══ Supplied passage ══
- Papradište Location within North Macedonia
- Coordinates: 41°38′53″N 21°01′36″E﻿ / ﻿41.64806°N 21.02667°E
- Country: North Macedonia
- Region: Southwestern
- Municipality: Kičevo

Population (2021)
- • Total: 8
- Time zone: UTC+1 (CET)
- • Summer (DST): UTC+2 (CEST)
- Car plates: KI
- Website: .

= Papradište, Kičevo =

Papradište (Папрадиште, Prapadisht) is a village in the municipality of Kičevo, North Macedonia. It used to be part of the former municipality of Oslomej.

==History==
During the period of 1912–1913, members the Serbian army massacred a total of 9 Albanian men from the village. The bodies were buried in mass graves. After the capture of the village by Partisan forces in 1944, 11 Albanians were executed by the incoming communist forces.
═══
According to the article on Papradište, which former municipality did the village once belong to?
══ Excerpted data ══
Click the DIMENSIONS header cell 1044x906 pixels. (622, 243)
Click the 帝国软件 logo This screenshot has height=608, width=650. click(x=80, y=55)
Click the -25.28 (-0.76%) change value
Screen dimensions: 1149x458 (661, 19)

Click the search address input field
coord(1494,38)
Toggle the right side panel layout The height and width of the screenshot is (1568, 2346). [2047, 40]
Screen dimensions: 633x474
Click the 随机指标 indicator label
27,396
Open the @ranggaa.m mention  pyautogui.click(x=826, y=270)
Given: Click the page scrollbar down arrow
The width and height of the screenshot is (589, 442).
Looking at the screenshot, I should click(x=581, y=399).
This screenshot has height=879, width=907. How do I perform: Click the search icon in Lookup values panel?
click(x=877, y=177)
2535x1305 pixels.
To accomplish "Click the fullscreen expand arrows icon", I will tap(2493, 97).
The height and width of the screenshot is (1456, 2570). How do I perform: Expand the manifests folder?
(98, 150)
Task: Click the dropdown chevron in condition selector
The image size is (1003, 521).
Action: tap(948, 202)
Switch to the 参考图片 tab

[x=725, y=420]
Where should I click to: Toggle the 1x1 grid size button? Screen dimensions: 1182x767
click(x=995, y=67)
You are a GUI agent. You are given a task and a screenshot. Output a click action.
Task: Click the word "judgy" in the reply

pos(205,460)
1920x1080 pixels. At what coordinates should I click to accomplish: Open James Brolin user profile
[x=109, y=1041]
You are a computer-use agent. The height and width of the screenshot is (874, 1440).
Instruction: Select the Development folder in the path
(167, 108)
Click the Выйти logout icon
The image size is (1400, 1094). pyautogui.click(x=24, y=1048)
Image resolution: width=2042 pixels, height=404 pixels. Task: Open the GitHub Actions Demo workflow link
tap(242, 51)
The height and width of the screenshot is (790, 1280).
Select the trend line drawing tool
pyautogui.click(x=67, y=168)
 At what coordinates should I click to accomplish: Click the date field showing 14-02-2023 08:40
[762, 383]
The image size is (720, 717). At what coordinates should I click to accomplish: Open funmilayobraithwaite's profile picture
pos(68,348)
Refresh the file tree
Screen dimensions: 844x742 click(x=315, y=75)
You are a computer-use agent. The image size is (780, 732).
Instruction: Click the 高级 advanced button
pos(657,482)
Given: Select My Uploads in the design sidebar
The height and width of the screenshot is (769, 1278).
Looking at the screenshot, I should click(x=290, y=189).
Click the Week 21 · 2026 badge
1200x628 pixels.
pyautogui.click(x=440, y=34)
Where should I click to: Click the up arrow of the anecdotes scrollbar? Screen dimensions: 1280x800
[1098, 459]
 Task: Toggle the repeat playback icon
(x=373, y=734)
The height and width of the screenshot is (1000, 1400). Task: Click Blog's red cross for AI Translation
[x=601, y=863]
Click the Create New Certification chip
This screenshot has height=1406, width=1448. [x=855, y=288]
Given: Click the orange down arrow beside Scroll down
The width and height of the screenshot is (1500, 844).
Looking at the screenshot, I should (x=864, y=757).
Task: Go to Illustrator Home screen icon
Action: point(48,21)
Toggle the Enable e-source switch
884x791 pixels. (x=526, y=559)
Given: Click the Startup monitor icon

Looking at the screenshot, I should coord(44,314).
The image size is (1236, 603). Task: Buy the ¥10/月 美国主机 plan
═══
→ Result for this task
Oslomej